* _EXERCISE_: Copy the lines between the one holding "Switch to the tab with the circle icon" and the one holding "The width and", inclusive, reproducing them character for character.

* _RECORDS TO PROCESS_:
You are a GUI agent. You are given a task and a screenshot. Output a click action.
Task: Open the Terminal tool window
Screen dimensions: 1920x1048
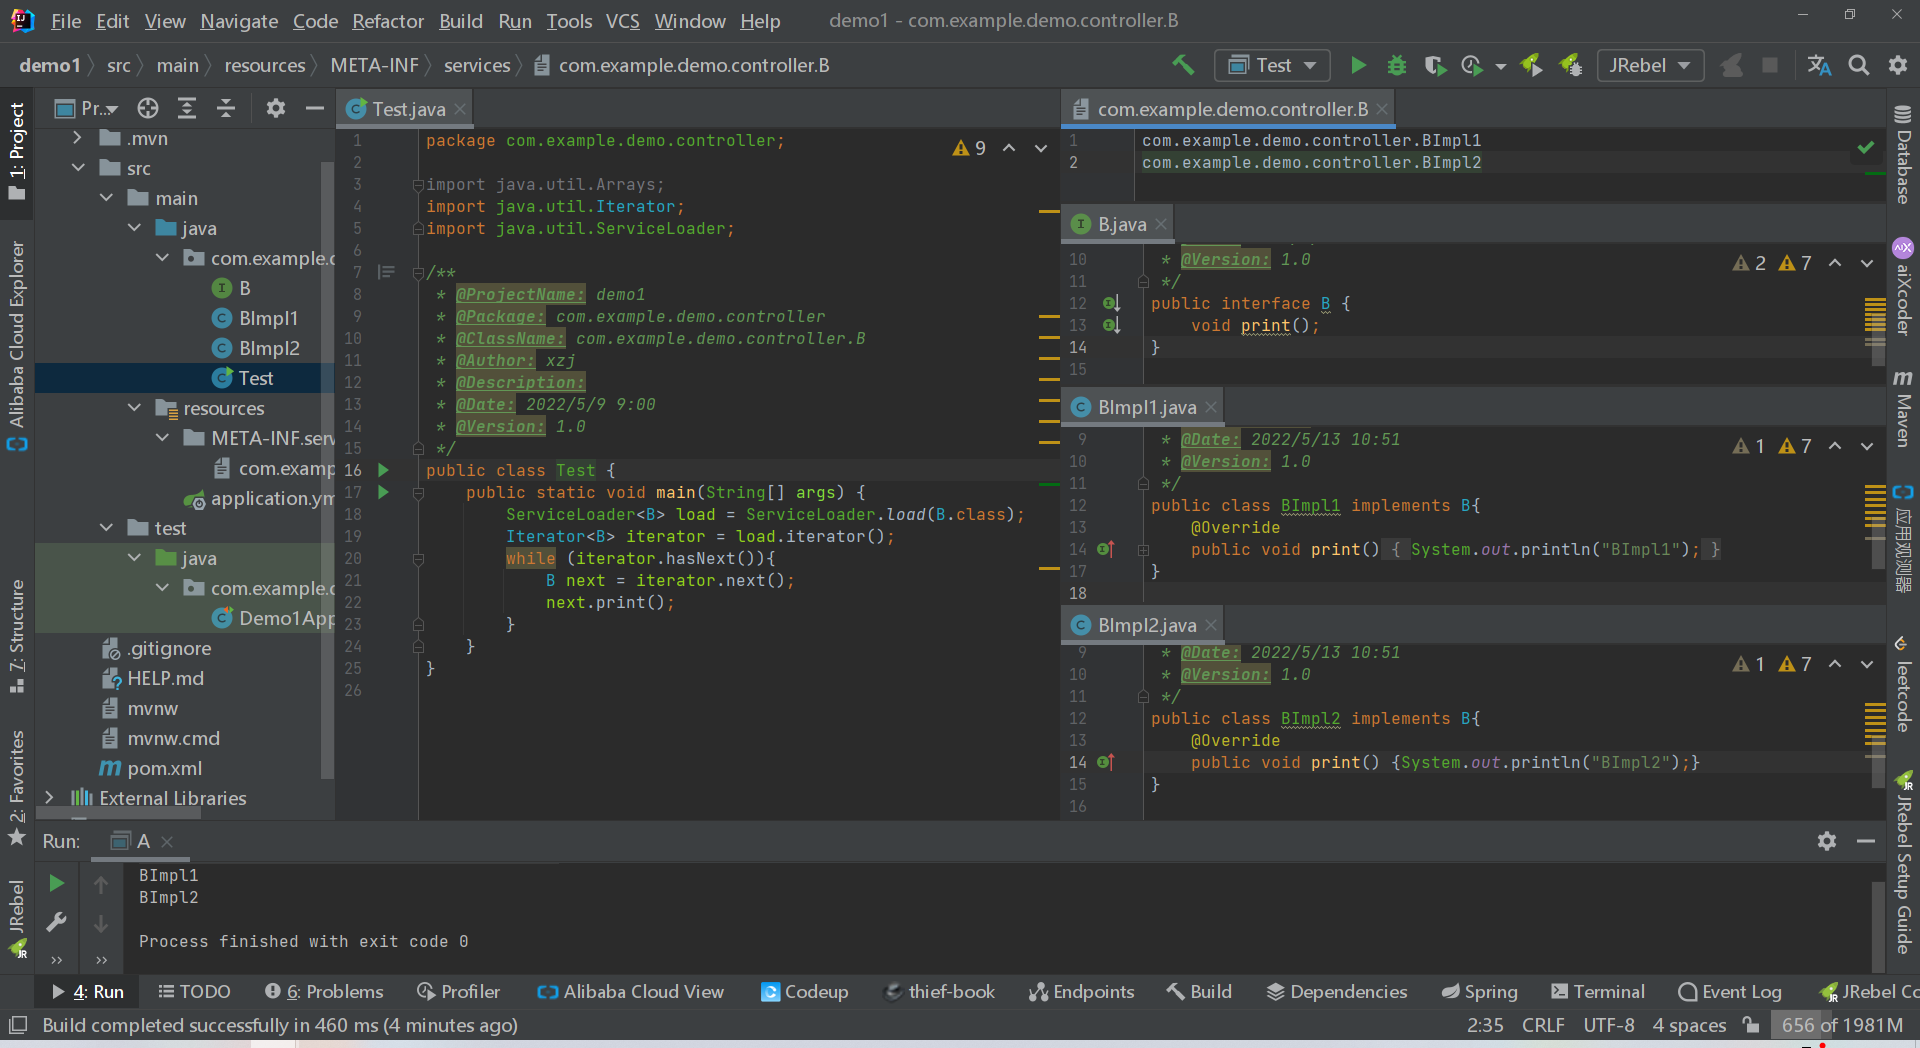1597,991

...

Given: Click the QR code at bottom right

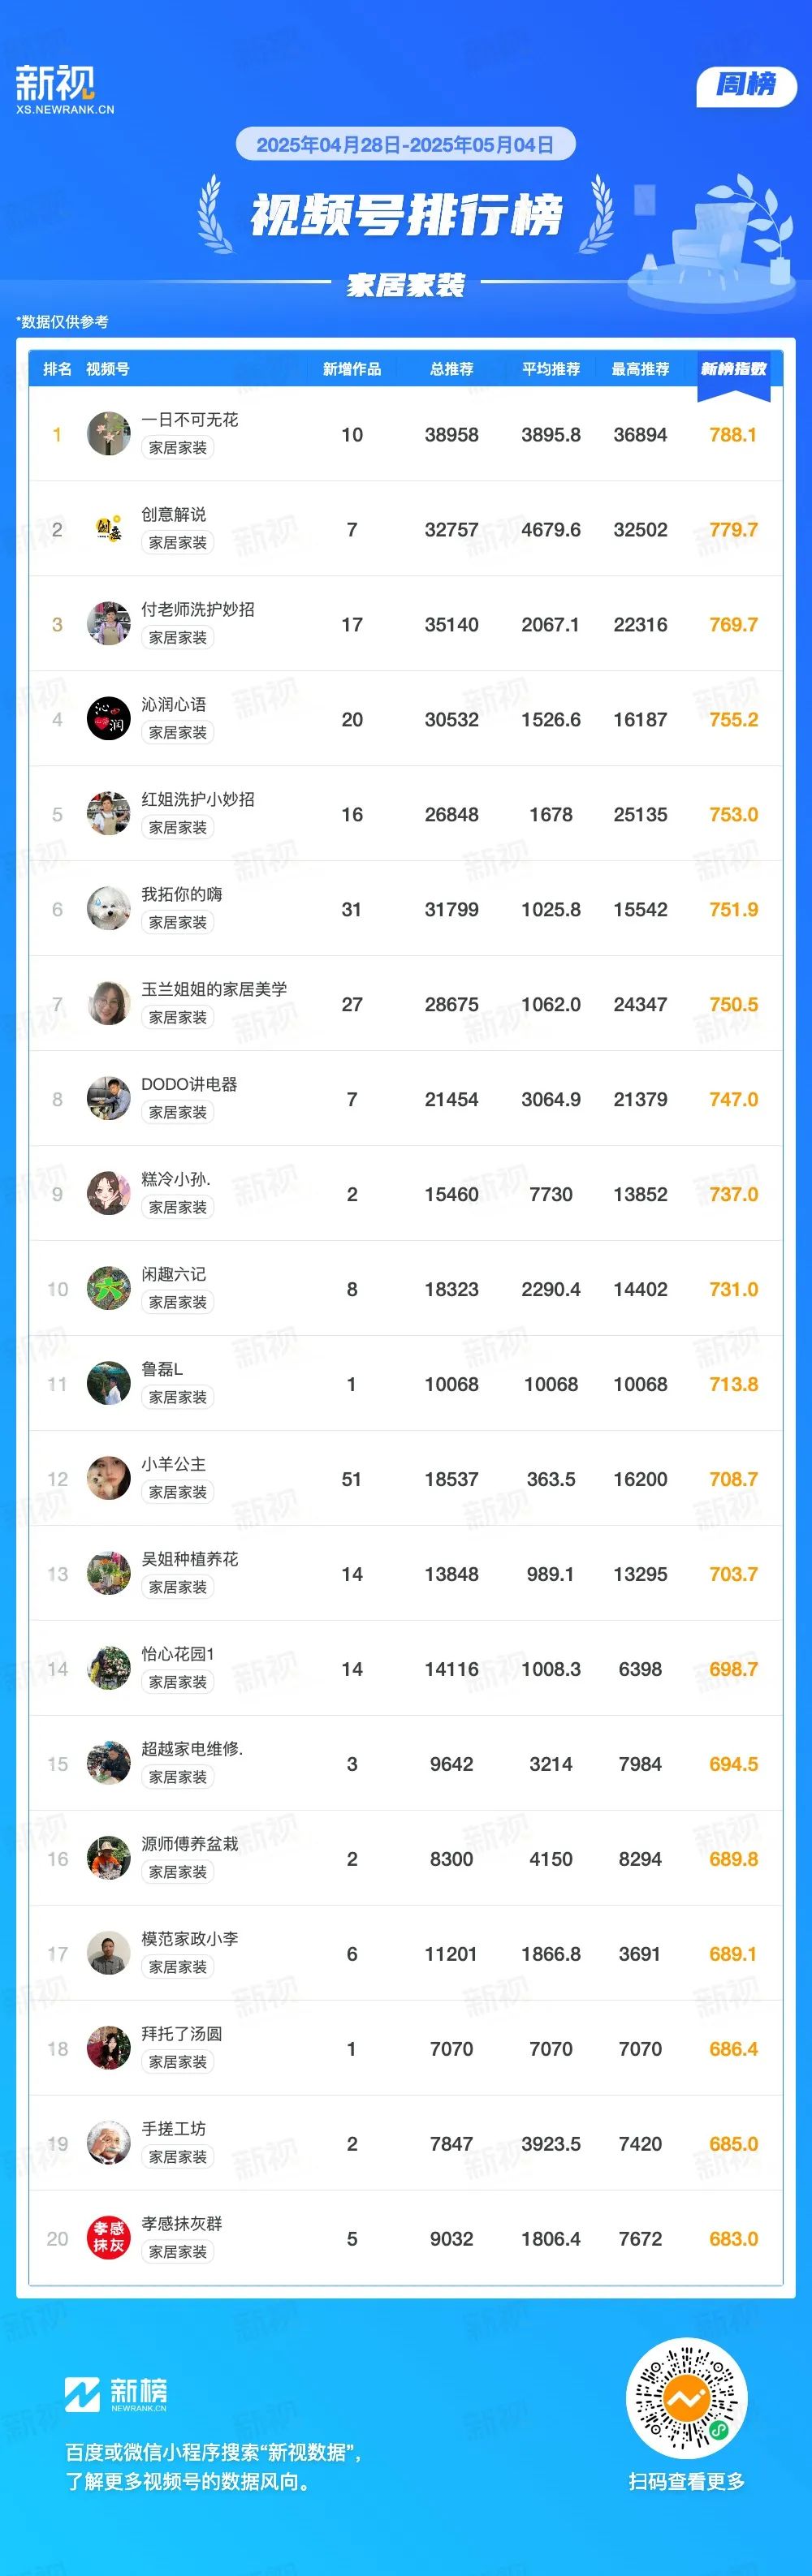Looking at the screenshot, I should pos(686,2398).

--

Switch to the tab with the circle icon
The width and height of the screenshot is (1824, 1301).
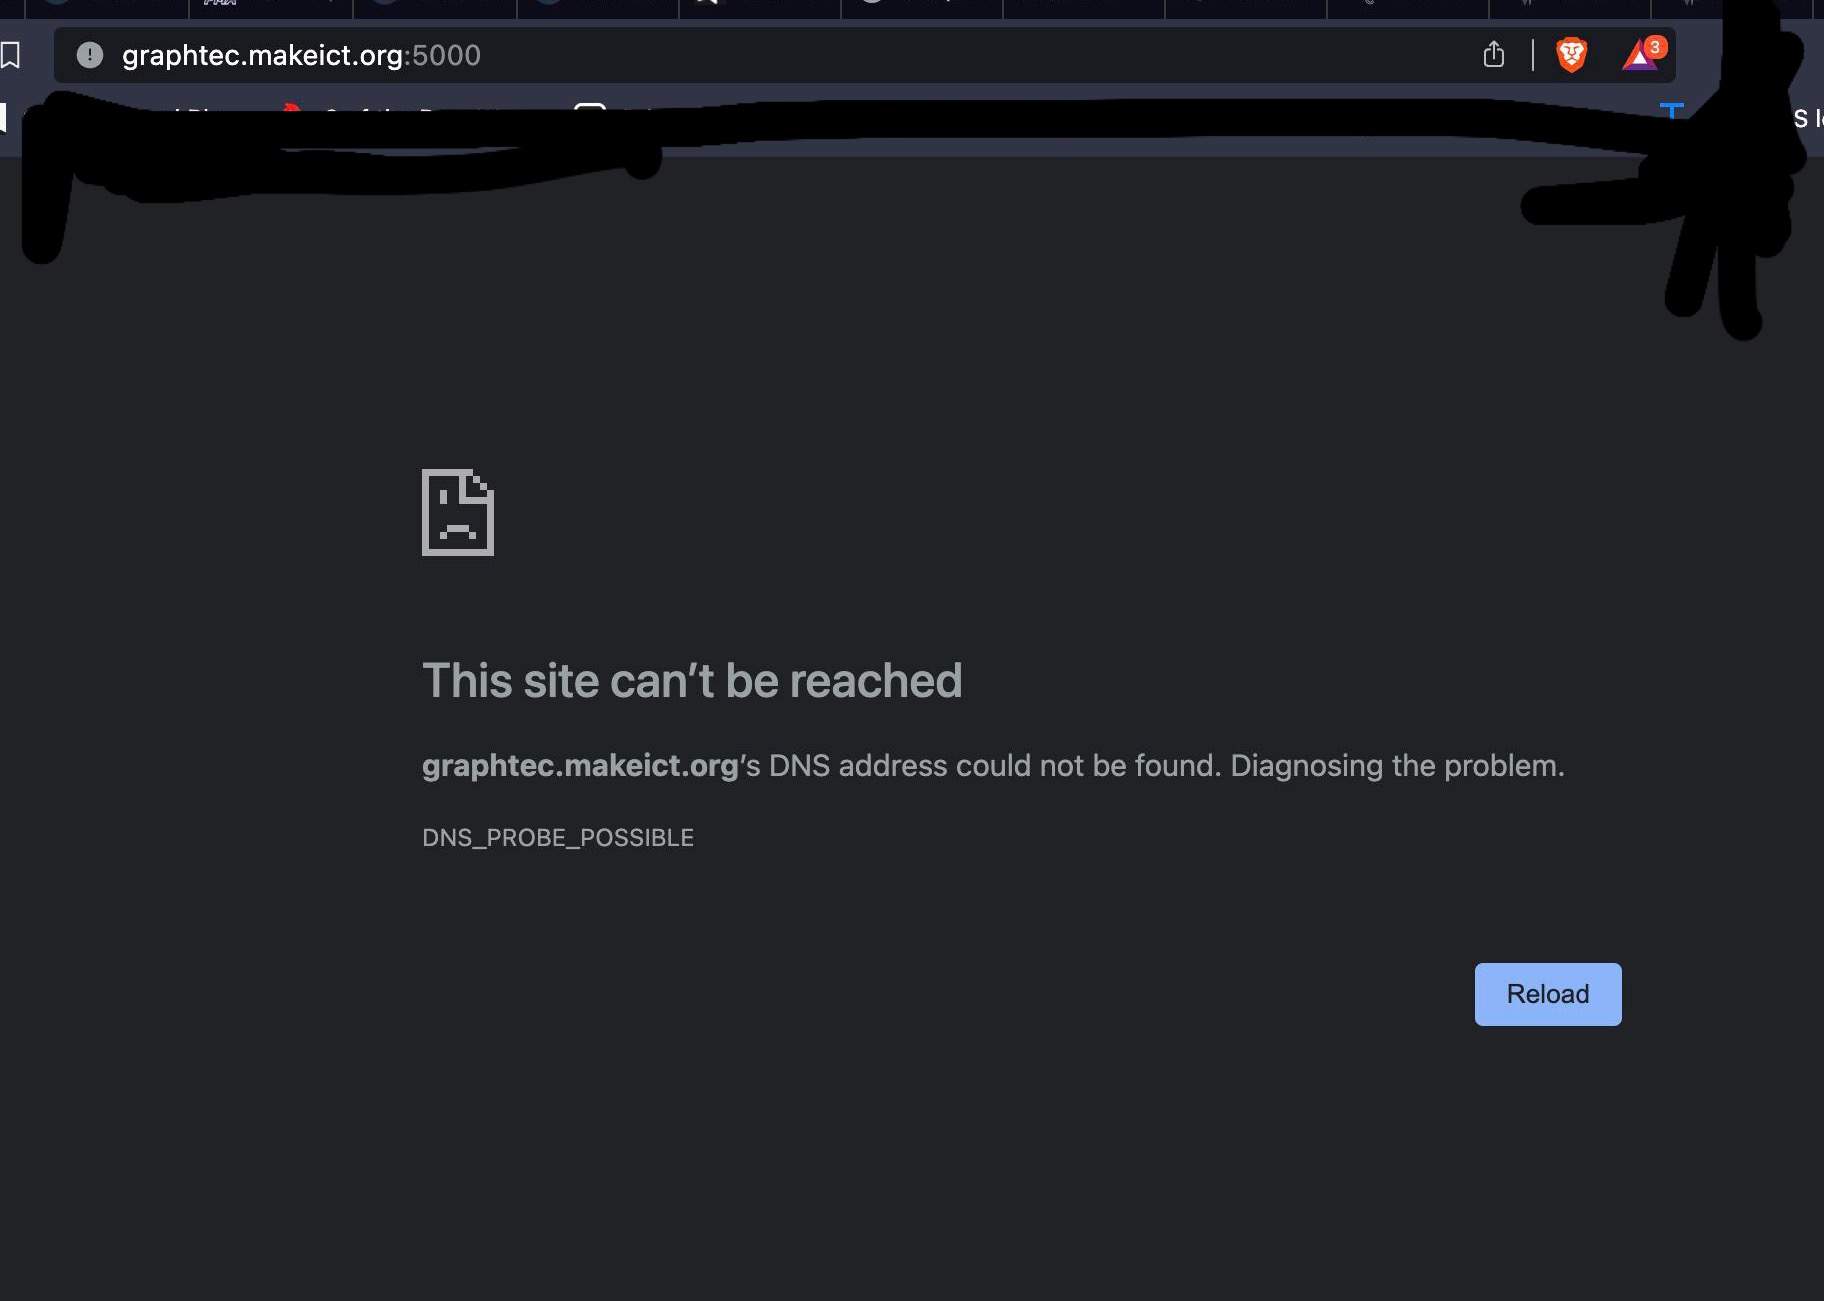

* _EXERCISE RESPONSE_:
Switch to the tab with the circle icon
The width and height of the screenshot is (1824, 1301).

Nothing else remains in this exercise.